:: Texto seleccionado ::
▼

Después de las dictaduras de Seguridad Nacional, en América Latina, la izquierda, durante un largo período, se mantuvo alejada del poder político y predominaron gobiernos tanto de derecha como antisistémicos, de carácter neoliberal, por ejemplo, el gobierno de Alberto Fujimori (1990-2000), en Perú, que se caracterizó, especialmente, por la corrupción, abuso de poder y atropello marcado a los derechos humanos; en Brasil, el Presidente Fernando Collor de Melo (1990-1992), que fue derrocado por corrupción, luego de las protestas populares. Por otra parte, gobiernos derechistas y corruptos, como el de Carlos Andrés Pérez, en Venezuela (1988-1993) –su segundo período–; Carlos Salinas de Gortari, Presidente de México (1988-1994); Abdalá Bucaram (1996-1997), en Ecuador –declarado con incapacidad mental para gobernar– y Jamil Mahuad (1998-2000), también derrocado; Carlos Menem, en Argentina (1989-1999) –dos períodos consecutivos–, también acusado de malversación de fondos públicos.
La mayoría de estos gobiernos formaron parte del Consenso de Washington, que comenzó a fracasar entre el año 1997 al 2002, provocando en todos estos países una seria crisis de representación política que se caracterizó, sobre todo, por la pérdida de credibilidad y confianza en las instituciones y, en especial, de los sistemas políticos. Uno de los países latinoamericanos que tenía un sistema de partidos políticos más desarrollados era Venezuela, después de la caída del dictador Marcos Pérez Jiménez, con una socialdemocracia representada por Acción Democrática y la Democracia Cristiana, representada por el COPEI (Comité de Organización Política Electoral Independiente), ambos partidos adheridos a las dos más grandes Internacionales mundiales. Estos dos partidos políticos se mantuvieron unidos gracias al pacto de “Punto Fijo” que les permitía mantenerse en el poder, hecho que ocurrió durante el largo período que va desde el 31 de octubre de 1958 hasta su derrumbe ocasionado por el triunfo de Hugo Chávez, en 1999.

▲

:: Tarea ::
Por favor, resume en dos oraciones el texto sobre los gobiernos latinoamericanos.

:: Líneas mostradas ::
▼

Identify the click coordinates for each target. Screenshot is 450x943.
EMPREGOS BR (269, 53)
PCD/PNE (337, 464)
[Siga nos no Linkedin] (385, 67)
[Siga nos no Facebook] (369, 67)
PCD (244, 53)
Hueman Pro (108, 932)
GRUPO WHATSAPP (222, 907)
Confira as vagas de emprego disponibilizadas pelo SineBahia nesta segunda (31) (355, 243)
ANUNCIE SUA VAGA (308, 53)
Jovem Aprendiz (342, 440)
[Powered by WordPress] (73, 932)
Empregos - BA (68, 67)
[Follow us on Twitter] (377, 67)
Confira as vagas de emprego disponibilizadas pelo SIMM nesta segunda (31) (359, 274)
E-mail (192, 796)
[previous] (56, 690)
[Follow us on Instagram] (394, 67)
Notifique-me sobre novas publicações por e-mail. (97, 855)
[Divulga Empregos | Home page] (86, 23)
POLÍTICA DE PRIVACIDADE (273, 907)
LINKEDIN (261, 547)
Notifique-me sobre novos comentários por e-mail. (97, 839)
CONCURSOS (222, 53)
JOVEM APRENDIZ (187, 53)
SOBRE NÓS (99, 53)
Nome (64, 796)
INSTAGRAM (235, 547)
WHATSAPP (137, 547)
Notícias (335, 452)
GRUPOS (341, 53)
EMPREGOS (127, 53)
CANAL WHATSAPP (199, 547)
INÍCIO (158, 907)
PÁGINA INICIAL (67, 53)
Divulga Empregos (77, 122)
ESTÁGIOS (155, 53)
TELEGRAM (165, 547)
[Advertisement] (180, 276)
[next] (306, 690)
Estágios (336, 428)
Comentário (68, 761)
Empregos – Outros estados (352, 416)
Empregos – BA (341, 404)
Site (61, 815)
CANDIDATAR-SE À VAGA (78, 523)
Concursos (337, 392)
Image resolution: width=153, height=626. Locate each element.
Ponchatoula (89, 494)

▲

:: Respuesta correcta ::
Tras las dictaduras de Seguridad Nacional, la izquierda se mantuvo alejada del poder en América Latina y predominaron gobiernos de derecha y neoliberales, varios de ellos marcados por la corrupción, como los de Fujimori, Collor de Melo y Menem. La mayoría formó parte del Consenso de Washington, cuyo fracaso entre 1997 y 2002 provocó una seria crisis de representación política; en Venezuela, el pacto de Punto Fijo mantuvo en el poder a Acción Democrática y COPEI desde 1958 hasta el triunfo de Hugo Chávez en 1999.